Hot Chocolate Recipe with Hazelnut Brandy
- 1 1/2 cups whole milk
- 1 tablespoon arrowroot powder
- 3 ounces chopped bittersweet chocolate
- 2 ounces hazelnut brandy
- 1/2 cup heavy cream
- 1 tablespoon bourbon
- 1 tablespoon confectioners sugar
- 1 teaspoon maple syrup
- Homemade cinnamon marshmallows or store bought
- 1 Whisk milk and arrowroot powder in a medium saucepan till arrowroot fully dissolved; no clumps.
- 2 Heat over medium-high stirring constantly; small bubbles should start forming around edges, milk thickens slightly, watch closely; once it just starts to boil, remove from heat. Avoid scorching — arrowroot thickens fast and lumps form if overheated.
- 3 Add chopped chocolate off heat, stir till melted fully. Should be glossy, thick but pourable. If chocolate isn’t fully slick, heat again gently for a few seconds, but don’t boil.
- 4 Pour in hazelnut brandy, mix well; the boozy aroma hits immediately, nutty deeper notes than old walnut version.
- 5 In chilled bowl, whip heavy cream with bourbon, confectioners sugar, and maple syrup until stiff peaks. Watch carefully — overwhipping leads to grainy butter; stop as soon as peaks hold firm. Cinnamon twist adds warmth here, subtle spice balances the sweetness.
- 6 Serve cocoa in heatproof mugs; top with the bourbon maple whipped cream or cinnamon marshmallows. Marshmallows toast quick on hot cocoa’s surface if careful — golden edges are sign to stop.
- 7 Optional: sprinkle tiny pinch sea salt on top for contrast.
Frequently Asked Questions About Dark Chocolate Hot Cocoa with Brandy
Can I make this without alcohol? Yeah. Skip the brandy and bourbon. Add a tablespoon of hazelnut extract to the chocolate instead — right when you pull it off heat. The maple in the whipped cream carries more weight this way. Works. Different drink, but works.

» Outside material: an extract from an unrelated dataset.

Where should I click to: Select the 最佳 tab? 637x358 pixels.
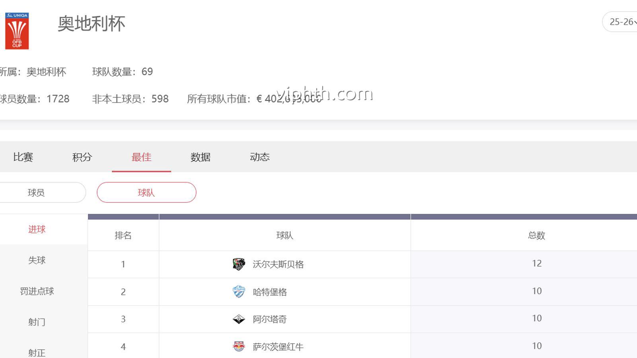(x=141, y=157)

What if my arrowroot got lumpy? You already messed it up. Start over. The lumps won’t dissolve. They just float there and get worse. Next time, make sure the powder is completely dissolved in cold milk before any heat touches it. Mix it first. Heat it second.

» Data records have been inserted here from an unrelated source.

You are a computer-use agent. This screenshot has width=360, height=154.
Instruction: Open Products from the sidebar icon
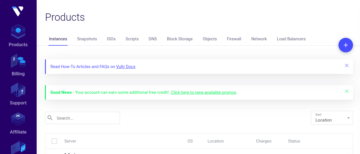coord(18,32)
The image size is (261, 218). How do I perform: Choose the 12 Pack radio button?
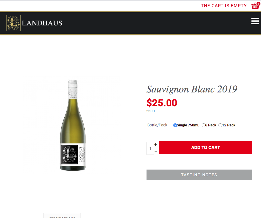tap(220, 125)
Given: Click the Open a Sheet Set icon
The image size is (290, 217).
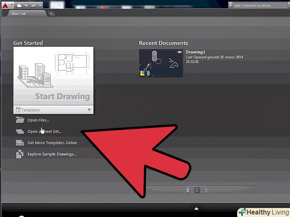Looking at the screenshot, I should 20,132.
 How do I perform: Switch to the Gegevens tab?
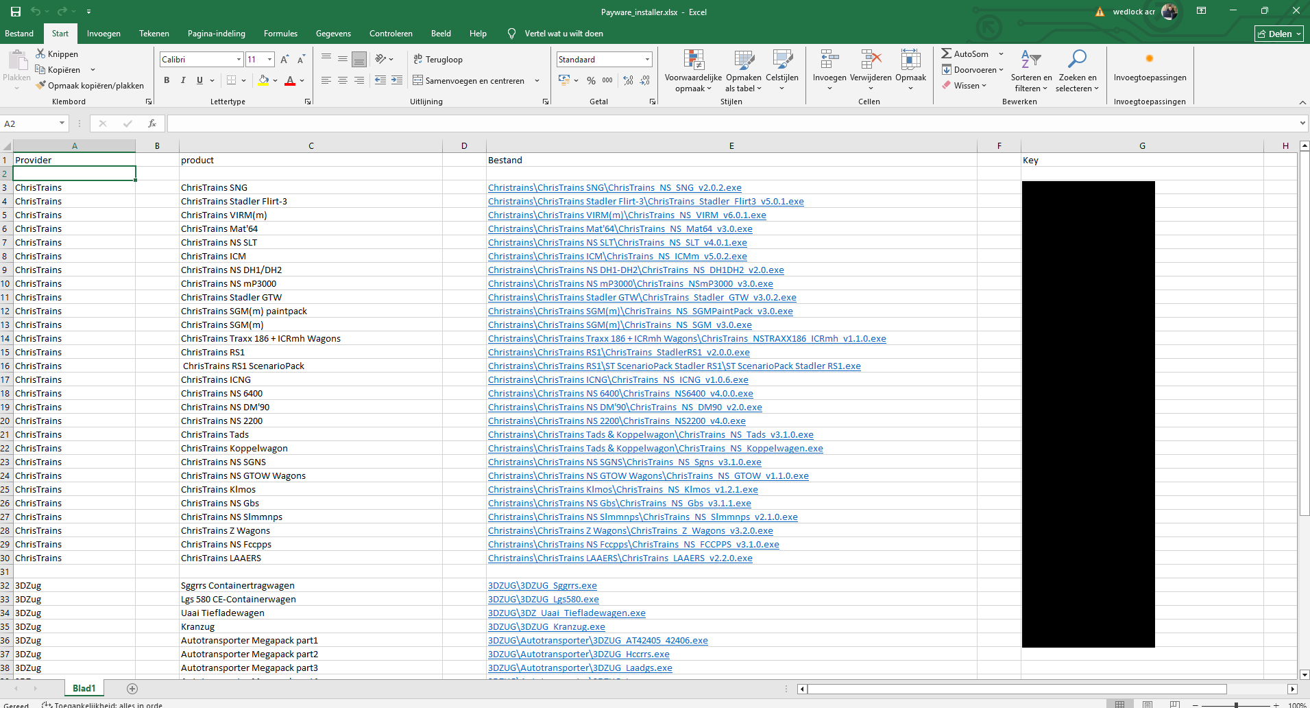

Should I use whole milk or can I use 2%? Whole milk. 2% tastes thin and one-note. The fat is what makes this feel like a comfort food drink instead of just hot chocolate.
How far ahead can I make this? The hot chocolate itself? Make it fresh. Takes twelve minutes. The whipped cream can sit in the fridge for maybe an hour, but it gets denser and loses that glossy peak texture. Marshmallows never go bad.
Can I use regular chocolate chips instead of chopped bittersweet? Not really. Chips have additives that make them hold their shape — they don’t melt as smoothly. Chopped chocolate melts into something actually silky. The difference matters in something this small.
What’s the deal with hazelnut brandy specifically? It’s a liqueur. Not hard to find. The hazelnut is the point. If you can’t find it, you’ve got bigger problems. Don’t substitute with hazelnut extract — the flavor is completely different. The brandy base adds something that extract doesn’t.
Can I double this recipe? Yeah. Double everything. The timing stays the same because you’re not changing the process — just the volume. Keep stirring constantly and watch for that boil.